Within the following traces, you may see the mapping definition of the two many-to-one associations to the E-book and Writer entities. These present the international keys that kind the first key of every BookPublisher entity object.

You’ll be able to annotate them with a @MapsId annotations to inform Hibernate to make use of the first keys of the referenced E-book and Writer entities as components of the first key of the BookPublisher entity. The supplied Strings reference the corresponding attributes of the BookPublisherId object.

That’s all it’s good to do to outline the mapping. Hibernate will now handle the first key of all BookPublisher entities routinely based mostly on the first keys of the two related entities.

How you can use the mapping

You should utilize the BookPublisher entity in the identical method as another entity. The one factor you want to remember is that it’s good to set the associations to the E-book and the Writer entity earlier than persisting a brand new BookPublisher object.

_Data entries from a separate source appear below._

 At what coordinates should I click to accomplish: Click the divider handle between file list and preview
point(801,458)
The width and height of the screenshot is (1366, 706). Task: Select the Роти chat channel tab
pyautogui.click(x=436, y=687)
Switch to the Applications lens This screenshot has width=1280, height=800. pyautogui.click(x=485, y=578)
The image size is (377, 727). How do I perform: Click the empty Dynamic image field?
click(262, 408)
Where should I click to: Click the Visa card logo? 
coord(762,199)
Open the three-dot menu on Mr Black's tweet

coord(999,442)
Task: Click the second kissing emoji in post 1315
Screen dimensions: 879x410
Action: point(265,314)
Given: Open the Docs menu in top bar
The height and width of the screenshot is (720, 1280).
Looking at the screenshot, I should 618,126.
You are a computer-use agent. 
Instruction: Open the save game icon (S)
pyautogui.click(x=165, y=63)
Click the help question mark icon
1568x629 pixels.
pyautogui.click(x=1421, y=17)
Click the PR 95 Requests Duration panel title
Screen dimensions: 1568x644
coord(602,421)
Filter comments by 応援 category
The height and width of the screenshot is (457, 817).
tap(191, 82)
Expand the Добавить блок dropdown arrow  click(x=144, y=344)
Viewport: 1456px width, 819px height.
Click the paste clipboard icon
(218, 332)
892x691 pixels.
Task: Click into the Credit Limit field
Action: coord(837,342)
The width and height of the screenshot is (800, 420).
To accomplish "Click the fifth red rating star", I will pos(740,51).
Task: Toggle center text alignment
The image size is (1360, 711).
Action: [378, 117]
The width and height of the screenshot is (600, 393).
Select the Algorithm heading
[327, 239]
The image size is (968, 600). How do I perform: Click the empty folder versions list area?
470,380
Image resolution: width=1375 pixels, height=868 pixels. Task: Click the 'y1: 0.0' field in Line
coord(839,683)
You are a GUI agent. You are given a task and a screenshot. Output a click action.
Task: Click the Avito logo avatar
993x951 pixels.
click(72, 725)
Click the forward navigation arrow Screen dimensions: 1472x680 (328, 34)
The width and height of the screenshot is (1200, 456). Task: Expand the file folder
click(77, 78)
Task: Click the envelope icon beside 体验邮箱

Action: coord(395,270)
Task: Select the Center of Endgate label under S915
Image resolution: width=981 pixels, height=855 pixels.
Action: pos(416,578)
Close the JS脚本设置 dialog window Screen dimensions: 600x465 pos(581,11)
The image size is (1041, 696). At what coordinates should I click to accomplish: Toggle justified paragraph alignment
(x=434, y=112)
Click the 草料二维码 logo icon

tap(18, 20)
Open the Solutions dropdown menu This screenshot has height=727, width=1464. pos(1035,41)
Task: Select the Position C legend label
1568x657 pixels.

EntityManager em = emf.createEntityManager();

E-book b = new E-book();
b.setTitle("My E-book");

Writer p = new Writer();
p.setName("My Writer");

BookPublisher bp = new BookPublisher();



Hibernate’s customary mapping of a many-to-many affiliation hides the mapping desk. Resulting from that, you may’t use it in case your affiliation desk consists of further columns.

In that case, it’s good to add an entity class that maps the affiliation desk and break up the many-to-many affiliation mapping into 2 many-to-one associations. That entity can then map the extra columns of the affiliation desk and normally makes use of a composite major key that consists of the two international keys to the related database tables.

One of the best ways to map such a composite secret’s to outline an @Embeddable with 2 attributes and annotate each associations with a @MapsId annotation.